Input ->
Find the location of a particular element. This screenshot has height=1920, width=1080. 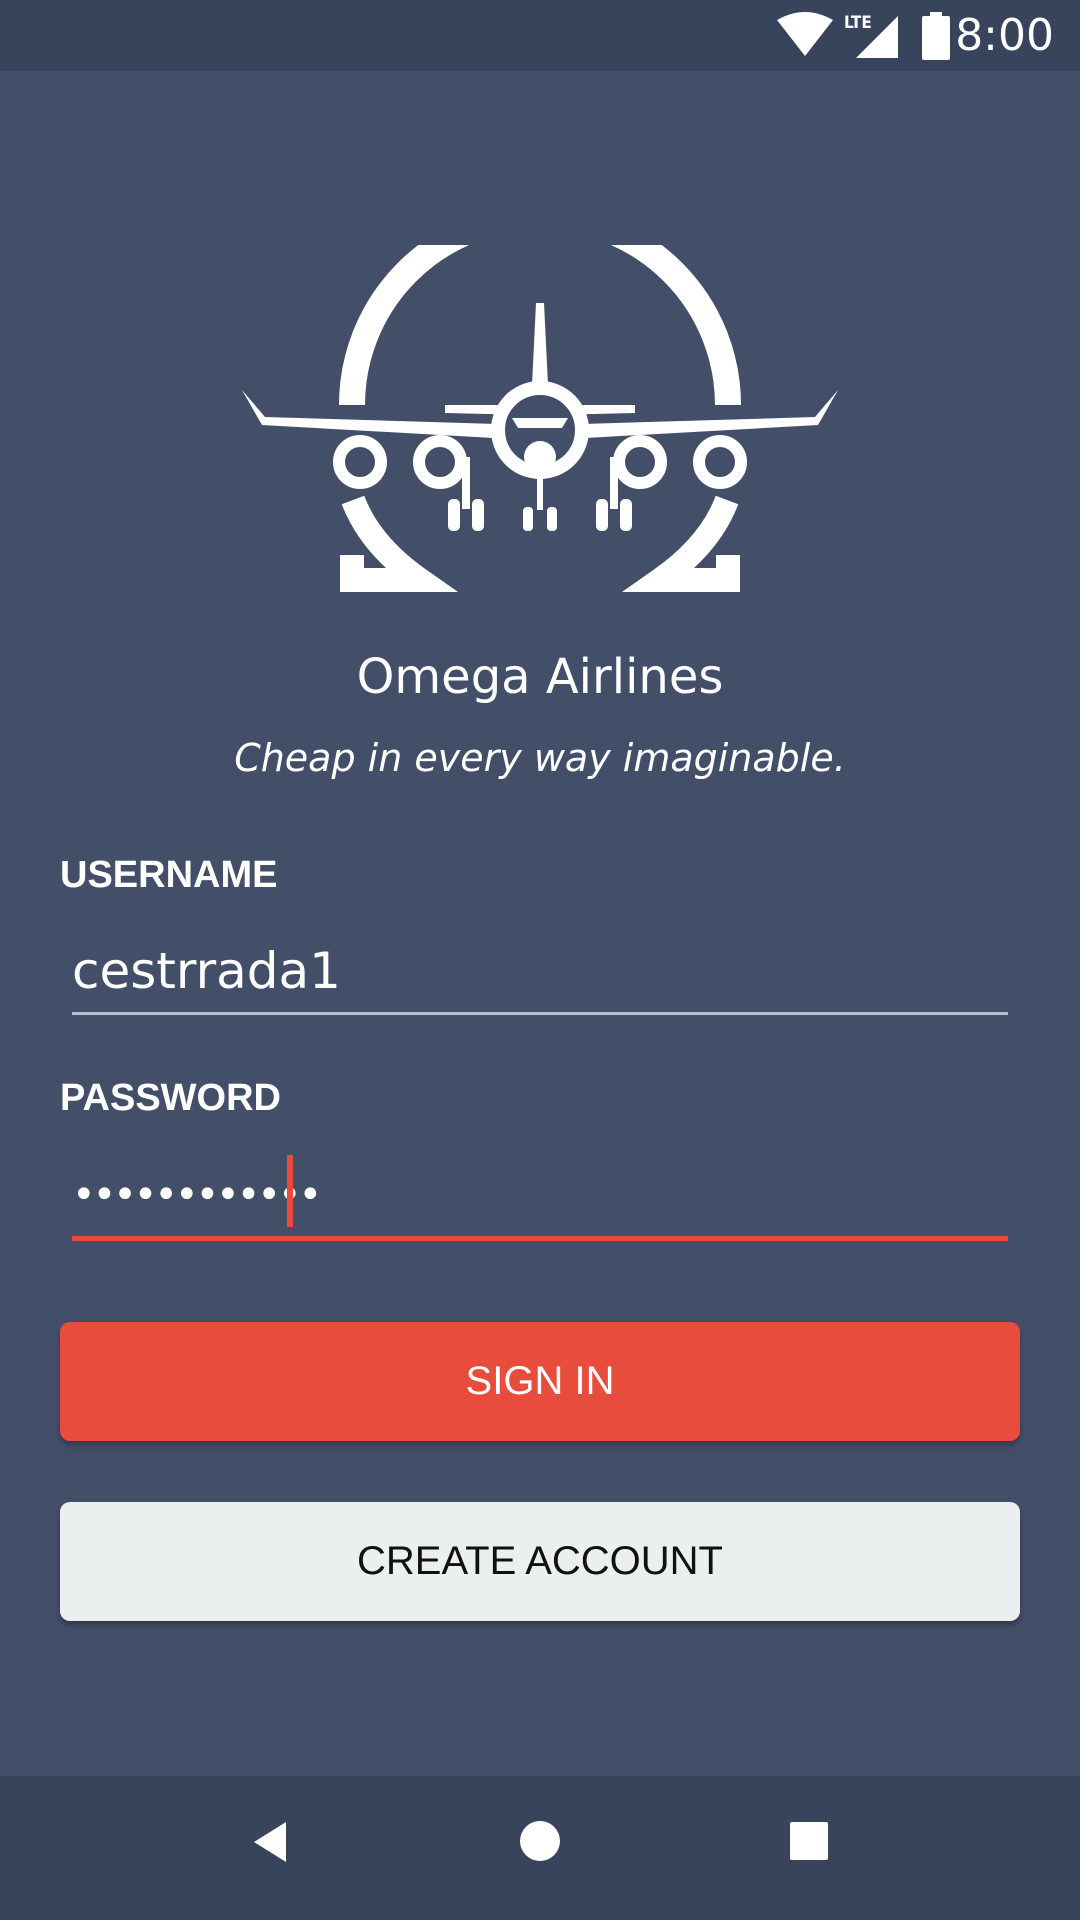

create-account-button: CREATE ACCOUNT is located at coordinates (540, 1562).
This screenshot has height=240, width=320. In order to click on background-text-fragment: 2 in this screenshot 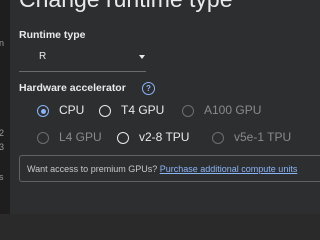, I will do `click(2, 133)`.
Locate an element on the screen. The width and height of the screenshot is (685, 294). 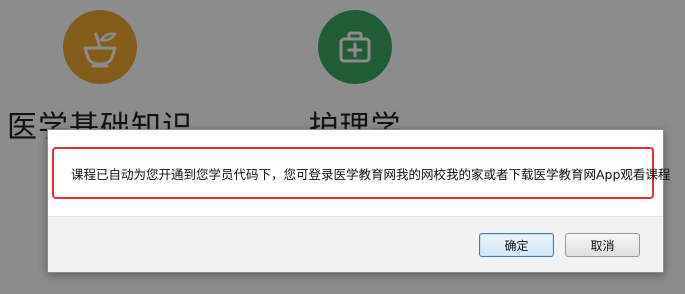
ok-button: 确定 is located at coordinates (516, 245).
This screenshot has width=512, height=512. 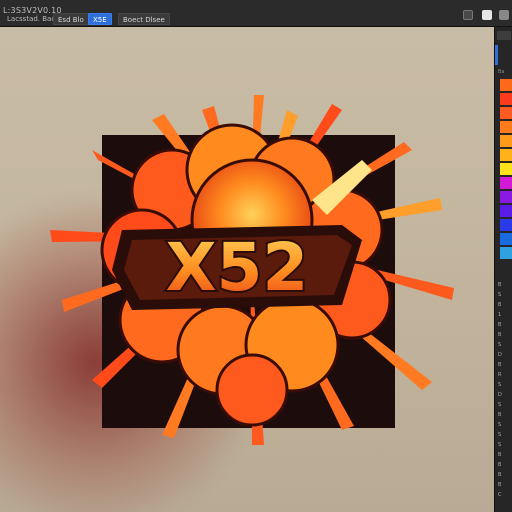 I want to click on panel-tab, so click(x=504, y=36).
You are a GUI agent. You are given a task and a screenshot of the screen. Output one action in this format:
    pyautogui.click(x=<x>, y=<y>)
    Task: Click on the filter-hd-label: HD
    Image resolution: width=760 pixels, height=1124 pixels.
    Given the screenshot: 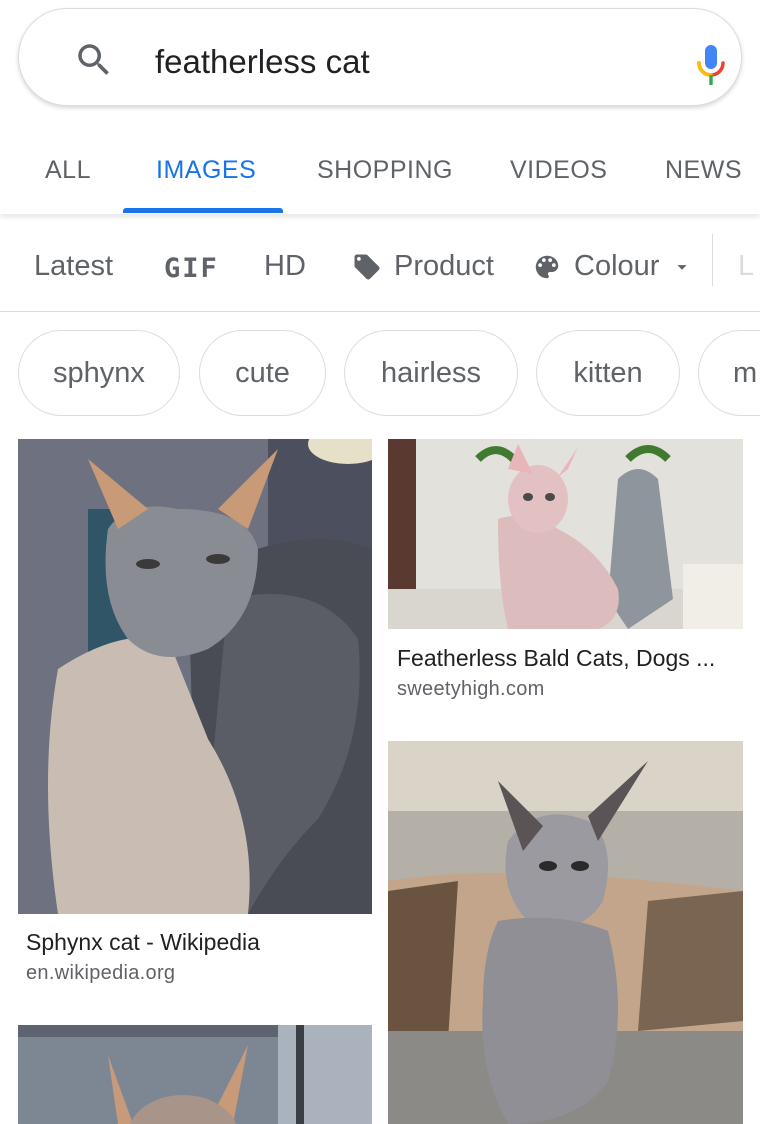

What to work on -> Repeat the records starting at the line that contains "You are a GUI" and ending at the last line of the records, swapping "GUI agent" for "screen agent" and changing nothing else. Leave the pictures out of your answer.

Written response ->
You are a screen agent. You are given a task and a screenshot of the screen. Output one action in this format:
    pyautogui.click(x=<x>, y=<y>)
    Task: Click on the filter-hd-label: HD
    Image resolution: width=760 pixels, height=1124 pixels.
    Given the screenshot: 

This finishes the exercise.